• _Requirement_:
Exactness is required throughout. Return every record once more.

• _Dataset records_:
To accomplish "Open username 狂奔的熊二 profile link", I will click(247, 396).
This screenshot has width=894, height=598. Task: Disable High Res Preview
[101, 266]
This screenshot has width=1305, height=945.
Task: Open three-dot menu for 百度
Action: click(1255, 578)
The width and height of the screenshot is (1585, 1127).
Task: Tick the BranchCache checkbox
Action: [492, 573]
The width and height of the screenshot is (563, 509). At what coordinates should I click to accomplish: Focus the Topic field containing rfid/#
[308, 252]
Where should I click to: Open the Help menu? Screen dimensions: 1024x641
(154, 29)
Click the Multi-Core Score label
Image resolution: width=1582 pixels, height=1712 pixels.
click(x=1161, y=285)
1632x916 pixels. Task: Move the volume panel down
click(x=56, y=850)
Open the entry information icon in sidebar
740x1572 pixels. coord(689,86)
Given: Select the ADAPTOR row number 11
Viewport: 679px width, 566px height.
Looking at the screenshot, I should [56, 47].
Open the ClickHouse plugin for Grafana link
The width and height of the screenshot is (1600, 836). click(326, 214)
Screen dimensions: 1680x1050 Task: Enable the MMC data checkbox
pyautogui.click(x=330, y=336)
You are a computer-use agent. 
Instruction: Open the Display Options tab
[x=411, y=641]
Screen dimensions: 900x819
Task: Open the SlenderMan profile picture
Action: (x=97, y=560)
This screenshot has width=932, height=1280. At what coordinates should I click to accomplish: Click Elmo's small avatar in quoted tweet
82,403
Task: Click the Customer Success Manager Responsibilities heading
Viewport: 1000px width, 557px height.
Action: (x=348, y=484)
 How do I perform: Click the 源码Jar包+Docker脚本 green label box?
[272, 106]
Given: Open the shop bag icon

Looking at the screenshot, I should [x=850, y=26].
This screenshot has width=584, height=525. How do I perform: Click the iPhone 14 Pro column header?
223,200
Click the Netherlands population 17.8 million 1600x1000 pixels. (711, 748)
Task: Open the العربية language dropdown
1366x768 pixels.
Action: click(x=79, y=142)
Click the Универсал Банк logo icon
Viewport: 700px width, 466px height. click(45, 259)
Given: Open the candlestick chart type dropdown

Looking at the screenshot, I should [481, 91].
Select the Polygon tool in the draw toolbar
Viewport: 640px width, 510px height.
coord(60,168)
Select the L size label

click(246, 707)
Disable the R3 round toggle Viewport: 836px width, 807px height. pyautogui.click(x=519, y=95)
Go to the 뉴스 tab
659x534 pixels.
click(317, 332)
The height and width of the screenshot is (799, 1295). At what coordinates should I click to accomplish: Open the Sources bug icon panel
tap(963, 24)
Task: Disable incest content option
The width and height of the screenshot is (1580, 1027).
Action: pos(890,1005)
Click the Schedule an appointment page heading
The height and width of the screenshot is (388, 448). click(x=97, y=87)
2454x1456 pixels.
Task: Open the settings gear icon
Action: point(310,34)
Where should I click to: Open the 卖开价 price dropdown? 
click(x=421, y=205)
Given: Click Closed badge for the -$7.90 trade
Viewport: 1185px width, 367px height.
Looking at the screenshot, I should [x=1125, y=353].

• _Problem solution_:
To accomplish "Open username 狂奔的熊二 profile link", I will click(247, 396).
This screenshot has width=894, height=598. Task: Disable High Res Preview
[101, 266]
This screenshot has width=1305, height=945.
Task: Open three-dot menu for 百度
Action: click(1255, 578)
The width and height of the screenshot is (1585, 1127).
Task: Tick the BranchCache checkbox
Action: [492, 573]
The width and height of the screenshot is (563, 509). At what coordinates should I click to accomplish: Focus the Topic field containing rfid/#
[308, 252]
Where should I click to: Open the Help menu? Screen dimensions: 1024x641
(154, 29)
Click the Multi-Core Score label
Image resolution: width=1582 pixels, height=1712 pixels.
click(x=1161, y=285)
1632x916 pixels. Task: Move the volume panel down
click(x=56, y=850)
Open the entry information icon in sidebar
740x1572 pixels. coord(689,86)
Given: Select the ADAPTOR row number 11
Viewport: 679px width, 566px height.
Looking at the screenshot, I should [56, 47].
Open the ClickHouse plugin for Grafana link
The width and height of the screenshot is (1600, 836). click(326, 214)
Screen dimensions: 1680x1050 Task: Enable the MMC data checkbox
pyautogui.click(x=330, y=336)
You are a computer-use agent. 
Instruction: Open the Display Options tab
[x=411, y=641]
Screen dimensions: 900x819
Task: Open the SlenderMan profile picture
Action: (x=97, y=560)
This screenshot has width=932, height=1280. At what coordinates should I click to accomplish: Click Elmo's small avatar in quoted tweet
82,403
Task: Click the Customer Success Manager Responsibilities heading
Viewport: 1000px width, 557px height.
Action: (x=348, y=484)
 How do I perform: Click the 源码Jar包+Docker脚本 green label box?
[272, 106]
Given: Open the shop bag icon

Looking at the screenshot, I should [x=850, y=26].
This screenshot has width=584, height=525. How do I perform: Click the iPhone 14 Pro column header?
223,200
Click the Netherlands population 17.8 million 1600x1000 pixels. (711, 748)
Task: Open the العربية language dropdown
1366x768 pixels.
Action: click(x=79, y=142)
Click the Универсал Банк logo icon
Viewport: 700px width, 466px height. click(45, 259)
Given: Open the candlestick chart type dropdown

Looking at the screenshot, I should [481, 91].
Select the Polygon tool in the draw toolbar
Viewport: 640px width, 510px height.
coord(60,168)
Select the L size label

click(246, 707)
Disable the R3 round toggle Viewport: 836px width, 807px height. pyautogui.click(x=519, y=95)
Go to the 뉴스 tab
659x534 pixels.
click(317, 332)
The height and width of the screenshot is (799, 1295). At what coordinates should I click to accomplish: Open the Sources bug icon panel
tap(963, 24)
Task: Disable incest content option
The width and height of the screenshot is (1580, 1027).
Action: pos(890,1005)
Click the Schedule an appointment page heading
The height and width of the screenshot is (388, 448). click(x=97, y=87)
2454x1456 pixels.
Task: Open the settings gear icon
Action: point(310,34)
Where should I click to: Open the 卖开价 price dropdown? 
click(x=421, y=205)
Given: Click Closed badge for the -$7.90 trade
Viewport: 1185px width, 367px height.
Looking at the screenshot, I should [x=1125, y=353].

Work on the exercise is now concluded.